The season series says this is a one-possession game
Nebraska's total edge over two meetings is just 4 points. Iowa won 57-52 in the first matchup, and Nebraska needed overtime to take the rematch 84-75. That is not domination. That is a game profile begging for points with the underdog.
Iowa has the cleaner shooting profile
Iowa averages 75.2 points on 49.1% shooting from the field and 77.0% at the line. Nebraska scores 77.1 per game, but it gets there on 46.5% shooting and 75.0% foul shooting. In a short spread game, the team that finishes possessions more cleanly is the team that stays alive late.
Bennett Stirtz changes the late-game math
Stirtz leads Iowa at 19.7 points and 4.5 assists per game, and the Hawkeyes only turn it over 9.7 times a night. That is exactly the kind of guard profile that keeps a dog alive in the final four minutes. If this comes down to shot creation in a tied or one-score game, Iowa has a real closer instead of a hope-and-pray possession.
Nebraska's best split disappears in Houston
Nebraska built a huge part of its season on a 16-2 home record. That edge is gone at Toyota Center. This Sweet 16 game is on a neutral floor, so Nebraska has to win with pure execution, not with the Lincoln bump that carried so much of its profile.
The recent numbers are too close for a 2-point dog
Nebraska is 3-2 in its last five with a +0.8 average margin. Iowa is also 3-2, and its margin in that same span is +1.2. Those numbers do not point to a favorite that should be trusted to separate. They point to another possession-by-possession game where taking points makes sense.
No fresh injury swing is showing up here
There are 0 fresh injury flags listed for either side, so there is no late roster wrinkle pushing this matchup toward Nebraska. That keeps the handicap clean. When both teams are intact, the case is about matchup and game script, not surprise absences.

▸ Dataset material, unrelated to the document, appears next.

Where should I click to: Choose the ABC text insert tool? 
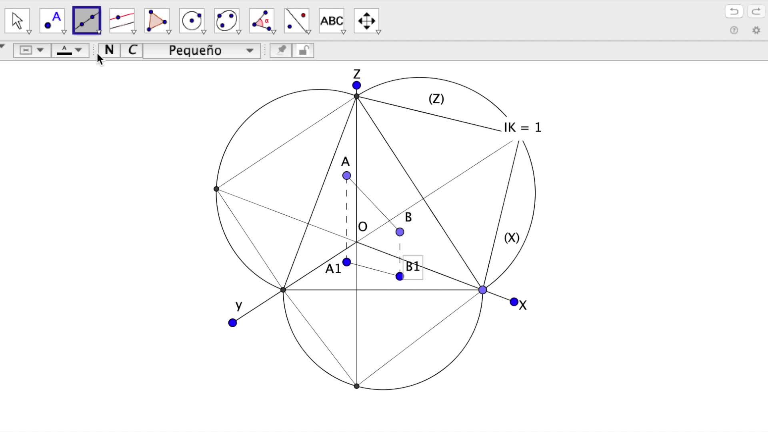331,20
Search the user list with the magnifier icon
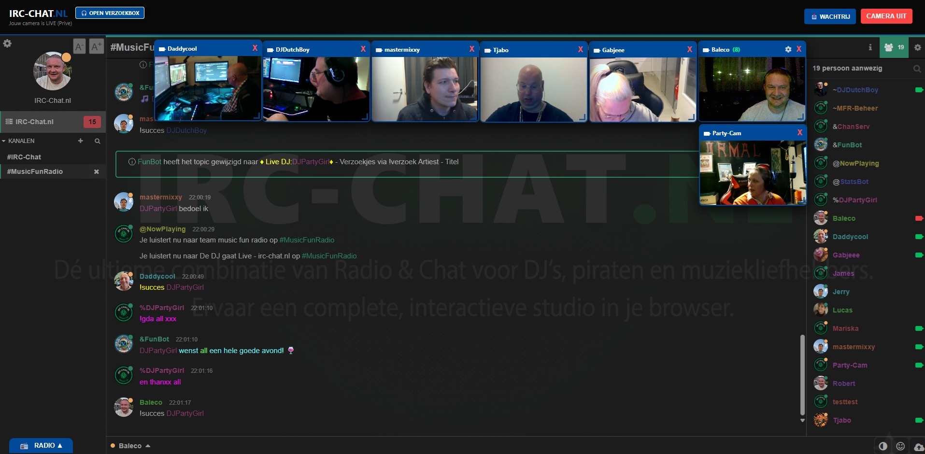The width and height of the screenshot is (925, 454). click(917, 69)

The counterpoint is real, but it still does not kill the dog
Nebraska owns the better record at 28-6, sits above Iowa in the conference race, and has the stronger support stats with 34.9 rebounds and 18.0 assists per game. Iowa is at 23-12 with 29.7 rebounds and 15.0 assists. That is the best case for the favorite, and it explains why Nebraska is laying points at all. The problem is that the market only asks Nebraska to be a little better, while the season series and neutral-court setup say the gap is smaller than that.
Decision
Iowa does not need to control this game for 40 minutes. The Hawkeyes just need to do what they have already done against Nebraska, which is keep the score tight and force a late-possession finish. Better shooting, better foul shooting, a proven creator in Stirtz, and a neutral floor make +2 the right side in a Sweet 16 matchup that looks far closer than the seed line.